So the job of rebuilding a router able to support the network started. We had a backup available just for this situation, but it had to be configured to match the current routing. Took about an hour to get the first customers back online, with most up by 1PM. There were a few errors in the routing tables we typed in, so some folks regained access later than others.
Right now we are up with all the basic systems restored. We only have access to 1 of our backbone connections with the backup router, so we are running at 50% bandwidth. Download speeds have been limited to keep everything running. The backup router could be adjusted to handle both backbones, but it would take at least 2 hours. Fixing the main router will probably only task about 3 hours, so we're working on that. Later tonight we should be back to 100%.
There have been many phone calls today, and we have not returned most of them yet.
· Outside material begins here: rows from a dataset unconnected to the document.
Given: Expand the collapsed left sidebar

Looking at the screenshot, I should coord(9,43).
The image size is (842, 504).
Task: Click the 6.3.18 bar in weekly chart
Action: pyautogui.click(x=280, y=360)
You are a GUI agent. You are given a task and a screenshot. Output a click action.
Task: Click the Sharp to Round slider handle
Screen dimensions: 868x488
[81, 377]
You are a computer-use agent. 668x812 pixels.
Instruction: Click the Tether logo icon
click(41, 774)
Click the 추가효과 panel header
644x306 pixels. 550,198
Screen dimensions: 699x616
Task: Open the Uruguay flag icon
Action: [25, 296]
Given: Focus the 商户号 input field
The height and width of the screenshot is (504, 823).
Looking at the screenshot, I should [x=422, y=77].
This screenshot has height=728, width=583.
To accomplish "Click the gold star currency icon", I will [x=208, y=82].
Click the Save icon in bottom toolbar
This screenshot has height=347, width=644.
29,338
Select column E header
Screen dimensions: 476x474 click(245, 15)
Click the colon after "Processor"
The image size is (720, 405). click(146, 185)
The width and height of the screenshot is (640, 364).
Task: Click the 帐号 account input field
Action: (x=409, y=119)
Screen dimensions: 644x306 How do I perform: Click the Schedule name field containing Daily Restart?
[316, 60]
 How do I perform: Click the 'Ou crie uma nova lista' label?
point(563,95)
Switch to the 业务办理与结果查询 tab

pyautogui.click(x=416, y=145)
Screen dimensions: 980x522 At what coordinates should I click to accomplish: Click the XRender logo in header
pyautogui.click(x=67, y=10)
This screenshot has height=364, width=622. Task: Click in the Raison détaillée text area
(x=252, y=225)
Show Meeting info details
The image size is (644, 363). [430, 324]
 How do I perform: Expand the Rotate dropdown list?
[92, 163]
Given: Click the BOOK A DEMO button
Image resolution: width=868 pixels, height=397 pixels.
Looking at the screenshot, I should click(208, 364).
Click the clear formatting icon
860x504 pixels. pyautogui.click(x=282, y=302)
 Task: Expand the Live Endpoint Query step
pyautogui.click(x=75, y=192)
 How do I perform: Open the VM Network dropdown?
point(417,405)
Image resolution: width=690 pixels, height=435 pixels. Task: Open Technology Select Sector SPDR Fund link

We will try to catch up on Tuesday, but for now the focus is restoring the network to full speed. As of 8PM, all access points are running and everyone should be able to get >300Kbps speeds from the internet. P2P is heavily restricted right now. If you are really down, or really slow please give us a call, even tonight. There may be something we missed affecting your site.
Hot spare router is on the list of upgrades, but it was lower priority than fixing the link problems we've been having the past few weeks. Might have to rethink that prioritization.
9 June mid-day: Fixed the link to the 140K jpeg image. It was late. All of the APs are back online. Most were victums of nearby lightning strikes that crashed the boards so hard that the automatic reboot features were disabled. That's really not supposed to happen. The current status looks a little better: 145 K JPEG of current status. The Waterford access points were different. They were never actually down, but the signal had dropped significantly. Like it was doing before we "fixed" them both. Since both access points are mounted ont eh same mast, we checked that first and found that the mast has slipped in it's bracket and both directional antennas were pointed over 20 degrees off. Rotated the mast back to the correct direction and both access points were fine. The brackets were tightened properly, but the wind was just a little too much. So I drilled a hole through the bracket-pole combination and inserted a screw to prevent casual rotation. That should do it this time.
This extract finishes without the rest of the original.